Passage to Juneau: A Sea and Its Meaning
2000. A good copy.
With the same rigorous observation (natural and social), invigorating stylishness, and encyclopedic learning that he brought to his National Book Award-winning Bad Land, Jonathan Raban conducts readers along the Inside Passage from Seattle to Juneau. The physical distance is 1,000 miles of difficult-and often treacherous-water, which Raban navigates solo in a 35-foot sailboat. But Passage to Juneau also traverses a gulf of centuries and cultures: the immeasurable divide between the Northwest's Indians and its first European explorers-- between its embattled fishermen and loggers and its pampered new class. Along the way, Raban offers captivating discourses on art, philosophy, and navigation and an unsparing narrative of personal loss.
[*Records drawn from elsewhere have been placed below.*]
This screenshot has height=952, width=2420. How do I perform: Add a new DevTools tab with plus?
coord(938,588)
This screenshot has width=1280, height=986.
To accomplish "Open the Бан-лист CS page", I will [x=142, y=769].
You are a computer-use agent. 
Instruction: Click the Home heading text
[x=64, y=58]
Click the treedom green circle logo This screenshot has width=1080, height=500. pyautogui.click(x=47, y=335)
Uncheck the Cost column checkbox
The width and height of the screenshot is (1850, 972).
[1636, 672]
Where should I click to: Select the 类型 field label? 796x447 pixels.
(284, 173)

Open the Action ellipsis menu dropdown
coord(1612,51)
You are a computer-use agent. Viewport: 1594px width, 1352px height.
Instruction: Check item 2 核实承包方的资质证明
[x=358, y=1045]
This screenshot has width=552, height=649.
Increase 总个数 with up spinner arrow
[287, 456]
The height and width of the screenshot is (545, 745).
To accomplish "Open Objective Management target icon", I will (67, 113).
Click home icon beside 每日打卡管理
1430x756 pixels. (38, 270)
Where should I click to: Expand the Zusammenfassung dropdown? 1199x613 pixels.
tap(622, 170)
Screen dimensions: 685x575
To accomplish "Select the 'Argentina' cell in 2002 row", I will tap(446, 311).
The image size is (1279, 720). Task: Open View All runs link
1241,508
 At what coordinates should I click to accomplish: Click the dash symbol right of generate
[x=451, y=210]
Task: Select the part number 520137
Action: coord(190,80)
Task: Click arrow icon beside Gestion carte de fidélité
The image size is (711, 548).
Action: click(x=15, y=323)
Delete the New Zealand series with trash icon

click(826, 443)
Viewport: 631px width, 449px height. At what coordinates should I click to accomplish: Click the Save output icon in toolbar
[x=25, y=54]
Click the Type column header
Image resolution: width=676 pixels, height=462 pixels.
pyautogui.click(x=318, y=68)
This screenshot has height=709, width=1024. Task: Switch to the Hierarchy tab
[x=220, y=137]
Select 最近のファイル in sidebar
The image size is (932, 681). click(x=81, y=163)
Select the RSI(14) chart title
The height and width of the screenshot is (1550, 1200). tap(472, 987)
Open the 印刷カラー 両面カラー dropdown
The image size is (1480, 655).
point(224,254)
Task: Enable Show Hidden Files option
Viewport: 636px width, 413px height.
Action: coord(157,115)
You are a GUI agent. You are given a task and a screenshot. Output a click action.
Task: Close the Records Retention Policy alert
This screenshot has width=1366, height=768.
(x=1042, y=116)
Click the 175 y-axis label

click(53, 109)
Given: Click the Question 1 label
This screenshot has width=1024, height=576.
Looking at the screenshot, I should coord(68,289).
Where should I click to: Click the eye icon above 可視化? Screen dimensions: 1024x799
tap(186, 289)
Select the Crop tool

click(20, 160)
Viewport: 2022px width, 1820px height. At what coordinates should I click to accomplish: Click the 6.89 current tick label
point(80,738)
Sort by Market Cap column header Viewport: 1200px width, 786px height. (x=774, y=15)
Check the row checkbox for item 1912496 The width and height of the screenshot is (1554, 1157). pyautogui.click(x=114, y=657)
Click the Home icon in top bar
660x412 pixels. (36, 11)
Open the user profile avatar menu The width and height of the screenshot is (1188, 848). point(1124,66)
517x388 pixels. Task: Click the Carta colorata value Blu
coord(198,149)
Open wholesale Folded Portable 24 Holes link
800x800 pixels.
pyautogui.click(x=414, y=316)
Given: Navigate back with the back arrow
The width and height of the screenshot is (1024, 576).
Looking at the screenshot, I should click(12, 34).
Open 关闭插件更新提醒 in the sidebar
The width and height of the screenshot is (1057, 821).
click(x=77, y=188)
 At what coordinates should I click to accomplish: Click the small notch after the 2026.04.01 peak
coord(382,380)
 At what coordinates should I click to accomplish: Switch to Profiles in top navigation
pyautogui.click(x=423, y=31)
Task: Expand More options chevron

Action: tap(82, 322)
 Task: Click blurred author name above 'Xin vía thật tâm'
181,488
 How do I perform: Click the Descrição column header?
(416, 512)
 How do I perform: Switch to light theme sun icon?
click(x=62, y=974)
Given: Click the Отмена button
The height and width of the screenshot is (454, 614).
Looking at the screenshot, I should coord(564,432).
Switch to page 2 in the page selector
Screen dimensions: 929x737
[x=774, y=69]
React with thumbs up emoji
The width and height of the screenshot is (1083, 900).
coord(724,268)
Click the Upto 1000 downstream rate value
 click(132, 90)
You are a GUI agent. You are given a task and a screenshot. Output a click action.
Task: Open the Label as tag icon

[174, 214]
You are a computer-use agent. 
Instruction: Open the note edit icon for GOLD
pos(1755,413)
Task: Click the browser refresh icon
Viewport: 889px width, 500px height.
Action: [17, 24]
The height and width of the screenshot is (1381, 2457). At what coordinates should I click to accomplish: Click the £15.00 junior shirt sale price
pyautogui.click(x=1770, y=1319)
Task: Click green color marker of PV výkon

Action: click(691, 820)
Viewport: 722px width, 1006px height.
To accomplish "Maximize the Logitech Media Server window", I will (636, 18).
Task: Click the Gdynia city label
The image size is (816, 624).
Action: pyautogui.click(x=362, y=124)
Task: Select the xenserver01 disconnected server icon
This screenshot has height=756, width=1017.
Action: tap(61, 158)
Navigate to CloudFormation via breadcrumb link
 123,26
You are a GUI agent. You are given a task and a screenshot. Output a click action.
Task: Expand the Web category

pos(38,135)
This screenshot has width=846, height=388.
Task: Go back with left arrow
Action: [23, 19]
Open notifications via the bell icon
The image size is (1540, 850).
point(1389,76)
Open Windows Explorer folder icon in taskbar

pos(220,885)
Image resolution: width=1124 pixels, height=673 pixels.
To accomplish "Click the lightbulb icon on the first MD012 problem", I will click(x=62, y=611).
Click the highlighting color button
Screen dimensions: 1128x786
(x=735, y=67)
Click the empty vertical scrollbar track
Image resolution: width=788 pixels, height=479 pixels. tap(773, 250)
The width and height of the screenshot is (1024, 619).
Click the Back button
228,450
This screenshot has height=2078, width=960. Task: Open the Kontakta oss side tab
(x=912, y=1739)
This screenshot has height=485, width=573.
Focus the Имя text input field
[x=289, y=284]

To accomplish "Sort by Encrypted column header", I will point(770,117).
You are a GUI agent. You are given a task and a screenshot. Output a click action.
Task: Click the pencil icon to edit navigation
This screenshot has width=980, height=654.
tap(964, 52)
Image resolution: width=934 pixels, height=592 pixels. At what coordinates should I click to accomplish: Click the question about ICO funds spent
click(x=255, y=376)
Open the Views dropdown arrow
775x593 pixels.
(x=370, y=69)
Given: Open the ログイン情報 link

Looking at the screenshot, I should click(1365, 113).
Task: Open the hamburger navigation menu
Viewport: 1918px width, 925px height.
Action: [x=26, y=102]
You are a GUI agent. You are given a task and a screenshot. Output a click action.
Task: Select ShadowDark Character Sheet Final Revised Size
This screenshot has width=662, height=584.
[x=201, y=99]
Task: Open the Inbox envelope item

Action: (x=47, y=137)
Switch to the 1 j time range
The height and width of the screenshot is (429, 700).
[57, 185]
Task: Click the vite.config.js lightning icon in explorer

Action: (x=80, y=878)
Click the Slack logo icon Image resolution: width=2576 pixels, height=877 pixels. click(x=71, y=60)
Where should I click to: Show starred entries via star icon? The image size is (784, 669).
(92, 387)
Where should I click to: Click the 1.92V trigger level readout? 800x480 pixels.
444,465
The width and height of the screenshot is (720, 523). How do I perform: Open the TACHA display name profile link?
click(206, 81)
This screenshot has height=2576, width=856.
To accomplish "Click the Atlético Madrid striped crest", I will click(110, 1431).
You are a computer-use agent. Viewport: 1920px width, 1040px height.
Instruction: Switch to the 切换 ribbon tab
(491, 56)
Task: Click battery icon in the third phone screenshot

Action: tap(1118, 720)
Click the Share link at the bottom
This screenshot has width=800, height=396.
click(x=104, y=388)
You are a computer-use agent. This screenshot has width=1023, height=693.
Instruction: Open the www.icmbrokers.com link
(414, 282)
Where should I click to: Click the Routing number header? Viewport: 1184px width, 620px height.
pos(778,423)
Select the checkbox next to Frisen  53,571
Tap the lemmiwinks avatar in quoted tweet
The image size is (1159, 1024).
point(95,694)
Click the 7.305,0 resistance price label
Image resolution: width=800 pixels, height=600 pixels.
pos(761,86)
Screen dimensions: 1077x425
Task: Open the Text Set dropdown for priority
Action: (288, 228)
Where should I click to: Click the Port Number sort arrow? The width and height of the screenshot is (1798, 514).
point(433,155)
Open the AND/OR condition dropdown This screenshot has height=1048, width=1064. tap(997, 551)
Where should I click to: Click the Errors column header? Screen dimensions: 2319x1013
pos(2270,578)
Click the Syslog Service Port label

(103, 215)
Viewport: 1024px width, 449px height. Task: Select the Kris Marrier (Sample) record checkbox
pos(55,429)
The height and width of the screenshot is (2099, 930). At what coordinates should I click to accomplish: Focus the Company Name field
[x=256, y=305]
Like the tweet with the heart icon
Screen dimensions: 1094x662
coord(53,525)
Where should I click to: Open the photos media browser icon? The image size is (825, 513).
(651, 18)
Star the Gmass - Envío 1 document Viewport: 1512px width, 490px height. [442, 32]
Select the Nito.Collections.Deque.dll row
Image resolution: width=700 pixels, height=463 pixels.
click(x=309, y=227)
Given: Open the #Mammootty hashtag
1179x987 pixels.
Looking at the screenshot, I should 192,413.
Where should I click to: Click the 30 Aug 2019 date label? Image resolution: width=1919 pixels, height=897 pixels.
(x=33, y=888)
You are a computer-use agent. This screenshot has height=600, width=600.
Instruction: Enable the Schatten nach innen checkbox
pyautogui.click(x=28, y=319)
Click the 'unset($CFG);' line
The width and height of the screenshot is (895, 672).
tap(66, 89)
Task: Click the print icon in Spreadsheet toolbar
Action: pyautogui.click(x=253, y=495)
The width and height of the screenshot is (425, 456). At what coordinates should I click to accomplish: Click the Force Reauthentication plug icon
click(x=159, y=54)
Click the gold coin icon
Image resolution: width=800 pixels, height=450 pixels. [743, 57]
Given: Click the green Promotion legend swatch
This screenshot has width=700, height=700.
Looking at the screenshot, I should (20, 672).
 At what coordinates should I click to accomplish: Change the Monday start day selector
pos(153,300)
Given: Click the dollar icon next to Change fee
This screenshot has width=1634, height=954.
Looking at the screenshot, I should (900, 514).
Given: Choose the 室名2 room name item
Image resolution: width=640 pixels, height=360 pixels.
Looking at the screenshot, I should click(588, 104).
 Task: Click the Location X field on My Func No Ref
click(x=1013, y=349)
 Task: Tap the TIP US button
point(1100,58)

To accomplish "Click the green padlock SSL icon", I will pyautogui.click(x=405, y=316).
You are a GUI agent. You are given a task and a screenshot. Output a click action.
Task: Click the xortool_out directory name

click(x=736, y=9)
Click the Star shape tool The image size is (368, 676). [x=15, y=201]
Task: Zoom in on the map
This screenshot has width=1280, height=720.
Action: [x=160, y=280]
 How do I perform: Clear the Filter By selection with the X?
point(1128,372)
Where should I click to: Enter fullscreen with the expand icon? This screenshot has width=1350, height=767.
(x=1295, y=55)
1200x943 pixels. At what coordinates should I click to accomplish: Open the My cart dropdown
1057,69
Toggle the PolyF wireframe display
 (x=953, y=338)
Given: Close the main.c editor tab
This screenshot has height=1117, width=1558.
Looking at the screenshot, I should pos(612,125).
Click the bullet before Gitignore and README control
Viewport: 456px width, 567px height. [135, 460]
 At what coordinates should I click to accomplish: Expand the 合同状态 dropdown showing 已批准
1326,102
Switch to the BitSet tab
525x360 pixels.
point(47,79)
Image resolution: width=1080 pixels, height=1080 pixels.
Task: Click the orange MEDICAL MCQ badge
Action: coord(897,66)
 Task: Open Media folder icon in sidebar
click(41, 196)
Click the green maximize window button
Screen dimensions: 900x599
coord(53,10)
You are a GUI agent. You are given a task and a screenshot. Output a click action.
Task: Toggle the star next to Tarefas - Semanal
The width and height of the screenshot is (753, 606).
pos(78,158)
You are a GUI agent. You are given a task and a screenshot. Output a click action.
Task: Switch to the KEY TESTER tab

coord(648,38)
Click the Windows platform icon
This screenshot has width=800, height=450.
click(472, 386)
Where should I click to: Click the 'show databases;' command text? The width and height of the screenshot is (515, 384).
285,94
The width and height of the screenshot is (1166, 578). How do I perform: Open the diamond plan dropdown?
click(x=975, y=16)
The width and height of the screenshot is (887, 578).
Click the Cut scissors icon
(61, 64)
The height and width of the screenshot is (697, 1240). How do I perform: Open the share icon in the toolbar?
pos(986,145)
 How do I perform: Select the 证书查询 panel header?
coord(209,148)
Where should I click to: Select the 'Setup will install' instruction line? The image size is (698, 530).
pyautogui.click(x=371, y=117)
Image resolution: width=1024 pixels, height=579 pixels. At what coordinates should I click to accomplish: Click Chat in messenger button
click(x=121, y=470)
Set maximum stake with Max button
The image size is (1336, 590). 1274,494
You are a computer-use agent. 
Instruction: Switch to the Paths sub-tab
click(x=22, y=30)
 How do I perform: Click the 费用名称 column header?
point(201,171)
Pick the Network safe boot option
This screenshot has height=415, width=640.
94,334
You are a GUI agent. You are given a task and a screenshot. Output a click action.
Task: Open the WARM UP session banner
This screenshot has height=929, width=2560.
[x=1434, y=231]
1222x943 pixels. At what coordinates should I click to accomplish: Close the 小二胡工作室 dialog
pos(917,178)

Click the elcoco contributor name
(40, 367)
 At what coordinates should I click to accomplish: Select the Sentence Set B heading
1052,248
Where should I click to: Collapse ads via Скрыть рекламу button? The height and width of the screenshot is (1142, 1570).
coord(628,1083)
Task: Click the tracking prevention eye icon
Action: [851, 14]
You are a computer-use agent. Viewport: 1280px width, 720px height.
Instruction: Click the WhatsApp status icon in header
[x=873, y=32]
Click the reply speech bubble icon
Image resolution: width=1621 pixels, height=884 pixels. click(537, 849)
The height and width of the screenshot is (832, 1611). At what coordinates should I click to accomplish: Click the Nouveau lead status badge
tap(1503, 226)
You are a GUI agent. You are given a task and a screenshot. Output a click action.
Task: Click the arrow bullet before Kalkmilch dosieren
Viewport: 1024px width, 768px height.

Shortlisted for Thomas Cook Travel Book Award 2000 and Thomas Cook/Daily Telegraph Travel Book Award 2000.
Jonathan Raban is the author of Passage to Juneau, Bad Land , Hunting Mister Heartbreak, Coasting, Old Glory, Arabia, Soft City and the novels Foreign Land (1985) and Waxwings (2003). His awards include the National Book Critics Circle Award, the Royal Society of Literature's Heinemann Award, the Thomas Cook Award, the PEN West Creative Nonfiction Award, the Pacific Northwest Booksellers' Award, and the Governor's Award of the State of Washington. His work has appeared in the New Yorker, Granta , Harpers, the New York Review of Books, Outside, Atlantic Monthly, New Republic, and other magazines. In 1990 Raban, a British citizen, moved from London to Seattle, where he now lives with his daughter.